Objective
Give the lines from the start of the items through the line with "click(570, 42)" as a JSON list of strings, one string per line and no blank lines. Leave the pictures out.

─── Extracted records ───

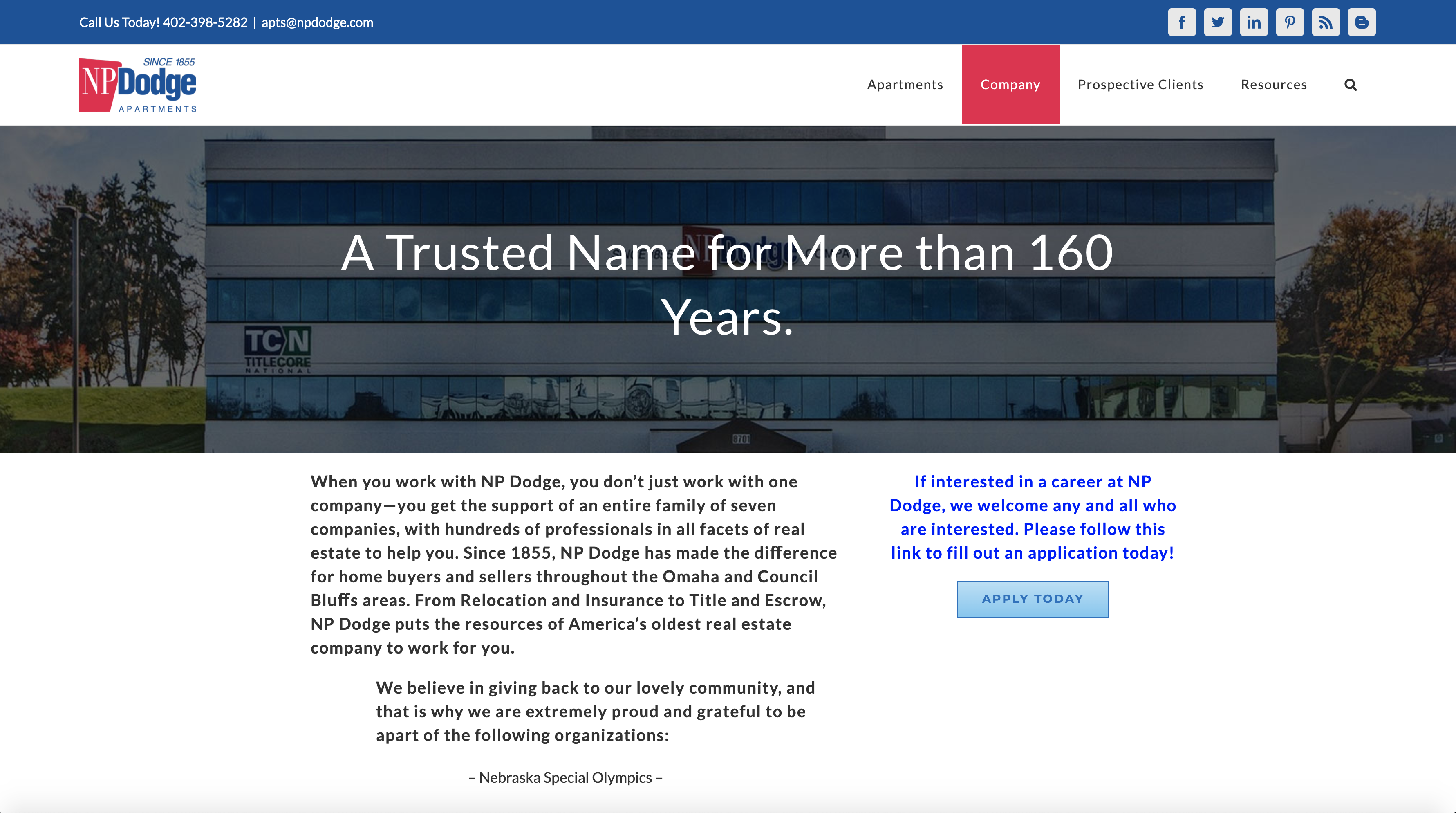Open the RSS feed icon
The image size is (1456, 813).
click(x=1326, y=22)
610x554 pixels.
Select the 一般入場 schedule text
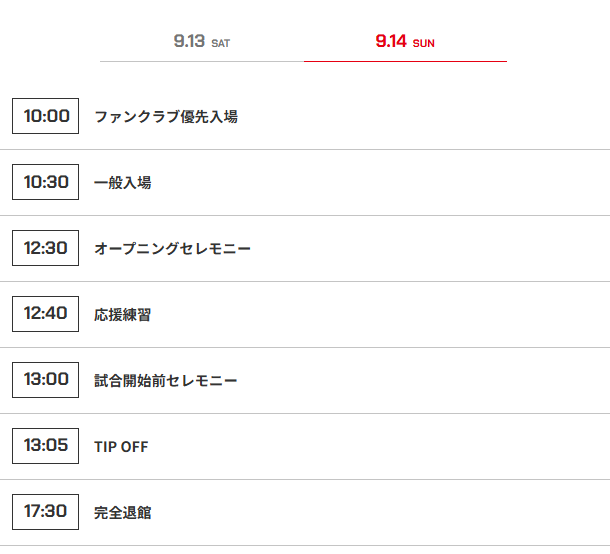123,182
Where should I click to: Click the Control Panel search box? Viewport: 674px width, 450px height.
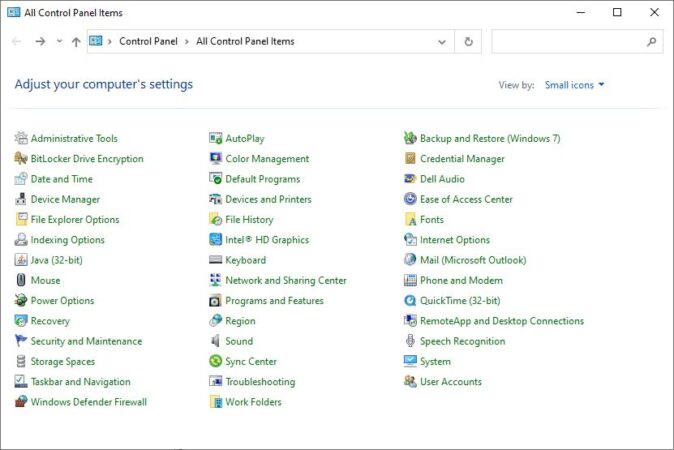click(570, 42)
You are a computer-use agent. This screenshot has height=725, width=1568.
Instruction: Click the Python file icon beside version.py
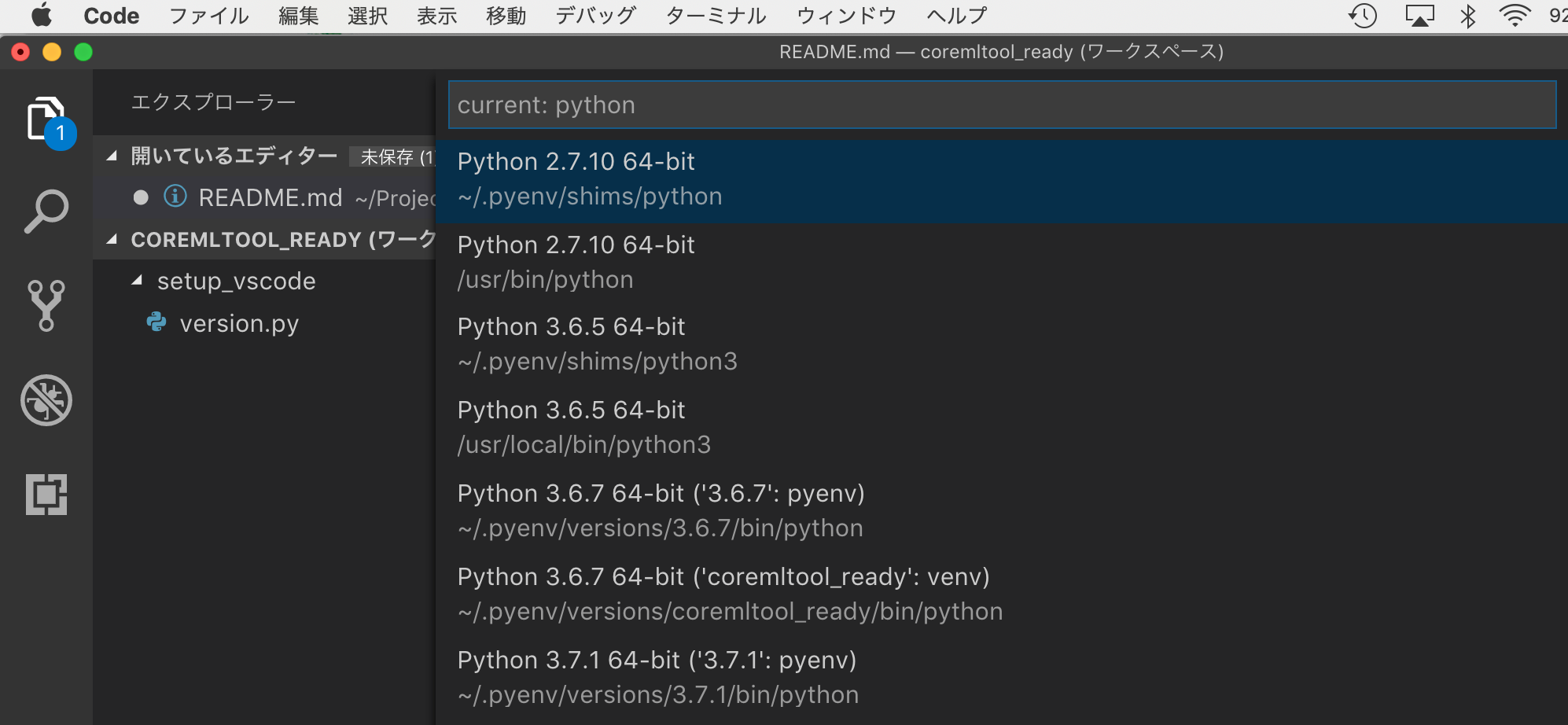click(156, 322)
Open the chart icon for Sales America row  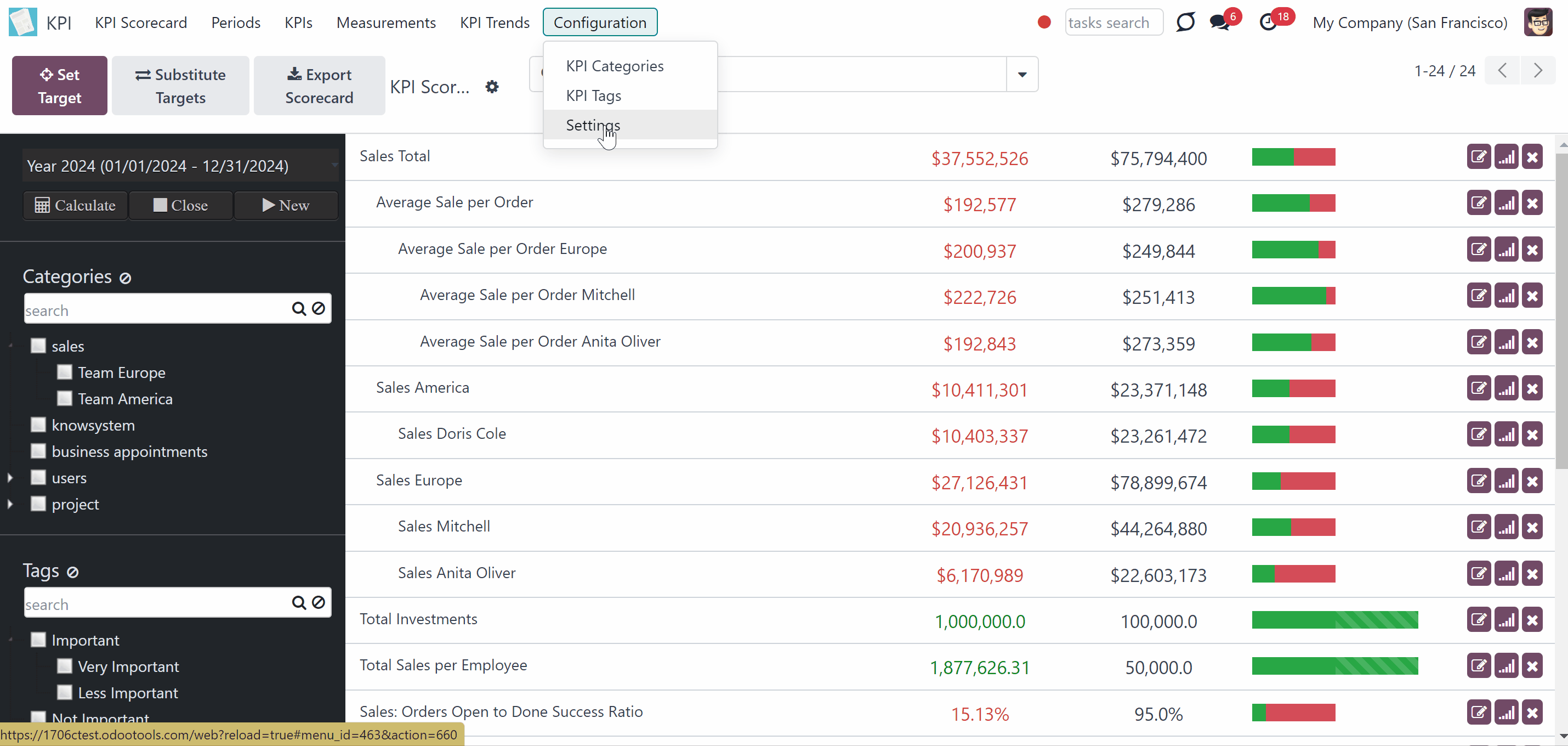click(x=1506, y=388)
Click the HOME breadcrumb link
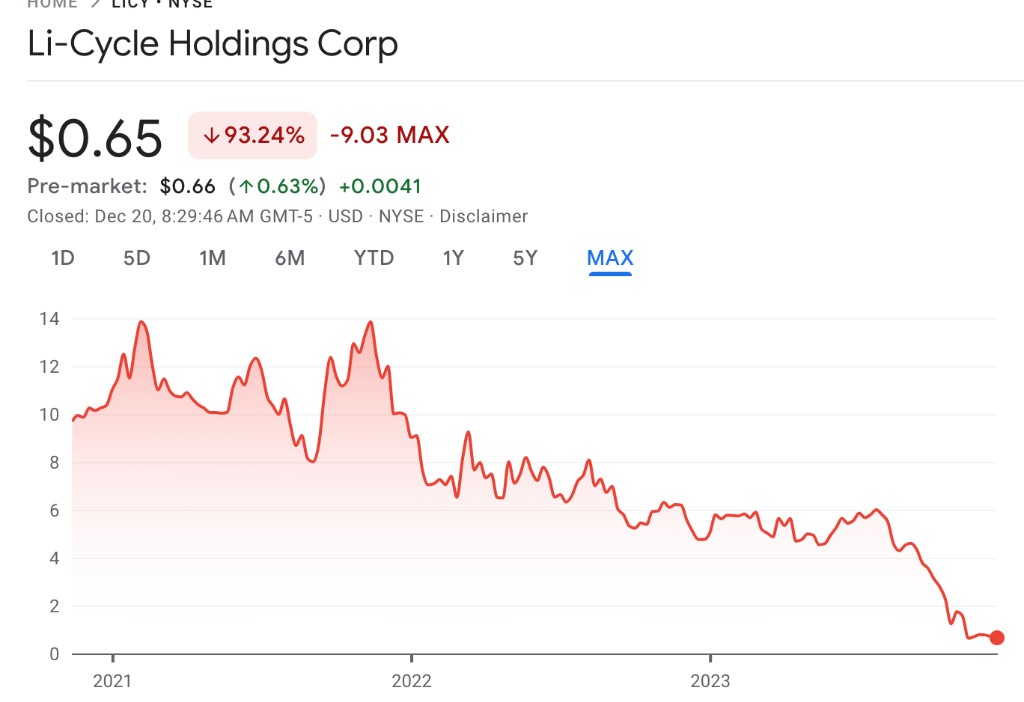Image resolution: width=1024 pixels, height=702 pixels. [52, 4]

───

Correct result
[
  "Open the RSS feed icon",
  "The image size is (1456, 813).",
  "click(x=1326, y=22)",
  "610x554 pixels.",
  "Select the 一般入場 schedule text",
  "123,182",
  "Where should I click to: Click the Control Panel search box? Viewport: 674px width, 450px height.",
  "click(570, 42)"
]